La tentazione necessaria! (Anno B, I dom. quaresima, Mc 1, 12-15)
Prima che Gesù cominci l’annuncio del suo Regno, viene condotto dallo Spirito Santo nel deserto per essere tentato dal diavolo.
Questo episodio della sua vita c’insegna che la tentazione, sebbene sia dolorosa da sopportare, rientra sicuramente nel piano salvifico di Dio e nella vita di Grazia; dobbiamo quindi intenderla come un’occasione favorevole per guarire dai nostri vizi e per crescere nelle virtù. Nella vita spirituale, si può dire che ogni tentazione è un gradino da superare per salire verso l’alto. Senza tentazioni l’anima è vuota e smarrita; e rischia di cadere nel vizio mortale della noia e dell’accidia.
Invece, «la correzione attraverso le tentazioni è un bastone spirituale; essa insegna a umiliarsi a chi, nella sua stoltezza, si è esaltato» (Talassio Libico). La tentazione, una volta superata, ha come ricompensa una crescita nella fede e il dono della gioia: «Perciò siete ricolmi di gioia, anche se ora dovete essere un po’ afflitti da varie prove, perché il valore della vostra fede, molto più preziosa dell’oro, che, pur destinato a perire, tuttavia si prova col fuoco, torni a vostra lode, gloria e onore nella manifestazione di Gesù Cristo» (1Pt 6, 6s).

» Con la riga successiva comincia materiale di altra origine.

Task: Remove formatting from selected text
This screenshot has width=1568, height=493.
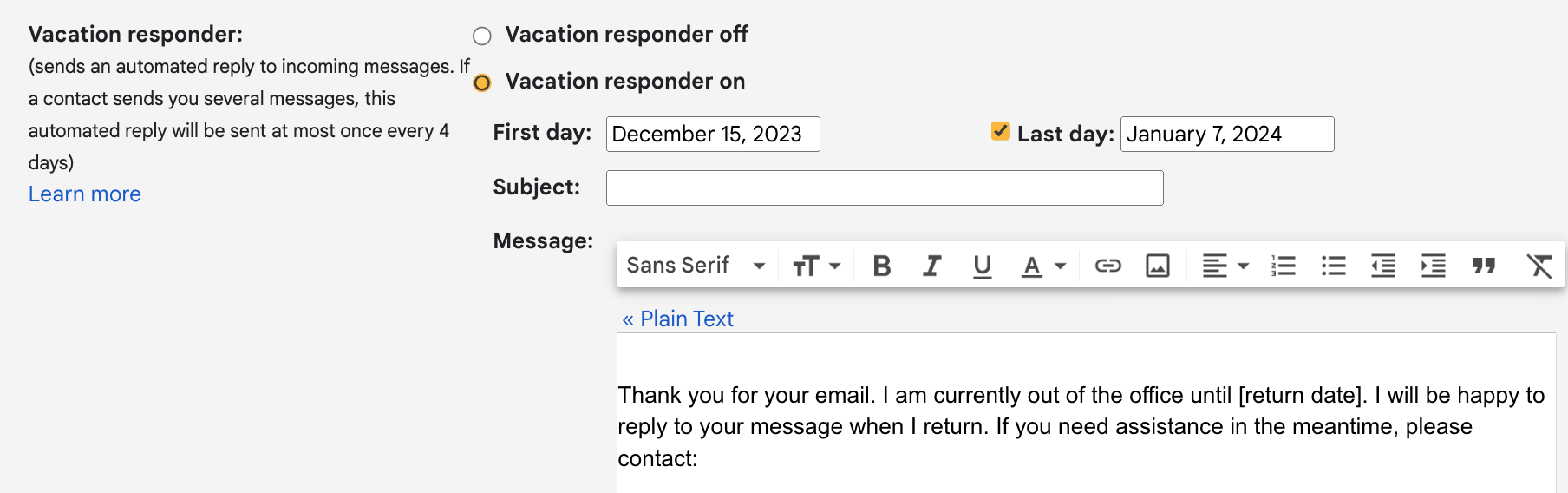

Tuttavia, «nessuno, quando è tentato, dica: Sono tentato da Dio; perché Dio non può essere tentato al male ed egli non tenta nessuno. Ciascuno piuttosto è tentato dalle proprie passioni, che lo attraggono e lo seducono» (Giac 1,13s). Perciò dobbiamo distinguere le tentazioni subite da Gesù nel deserto da quelle in cui possiamo cadere noi per la nostra fragilità. Gesù non viene tentato nelle sue passioni come lo siamo noi, ma, essendo il nuovo Adamo, viene posto dinanzi alle tentazioni del primo peccatore per riparare, con l’obbedienza a Dio, a quella caduta del nostro progenitore. Egli si fa solidale con noi, perchè possiamo imparare che insieme a Lui è possibile vincere la tentazione. Infatti «non abbiamo un sommo sacerdote che non sappia compatire le nostre infermità, essendo stato lui stesso provato in ogni cosa, a somiglianza di noi, escluso il peccato» (Eb 4,15). Nella preghiera del “Padre Nostro” diciamo: Non abbandonarci alla tentazione! In questo modo diciamo a noi stessi che dobbiamo combattere il male ricorrendo non alle nostre forze, ma alle armi spirituali che lui ci mette a disposizione.
Vincere la tentazione, oltre che una crescita personale, è anche il modo più audace che Dio ci offre perché possiamo rendergli testimonianza; infatti «il segno dato dai patriarchi e dai profeti, dagli apostoli, dai martiri di ogni tempo, non è stato altro se non quello di passare attraverso la via stretta delle tentazioni e delle tribolazioni e risultare così graditi a Dio» (Macario l’Egiziano).
La tentazione può essere una prova attiva o passiva; é passiva quando avviene dentro di noi in solitudine e sono le «ondate dei nostri pensieri» (Massimo il Confessore); é attiva quando avviene per cause esterne, quali una malattia, un lutto, le maldicenze, un’ingiusta condanna. La vita di Gesù va dall’una all’altra, dalla tentazione nel deserto e nel Getsèmani a quella davanti al Sinedrio e a Pilato. La quaresima si apre con la tentazione di Gesù nel deserto e si chiude con quella della croce: quaranta giorni per camminare con lui, purificare la nostra fede e vincere le nostre passioni, fiduciosi che lui «conosce la misura di tentazione che ogni anima deve portare per divenire provata e adatta al regno dei cieli» (Macario l’Egiziano).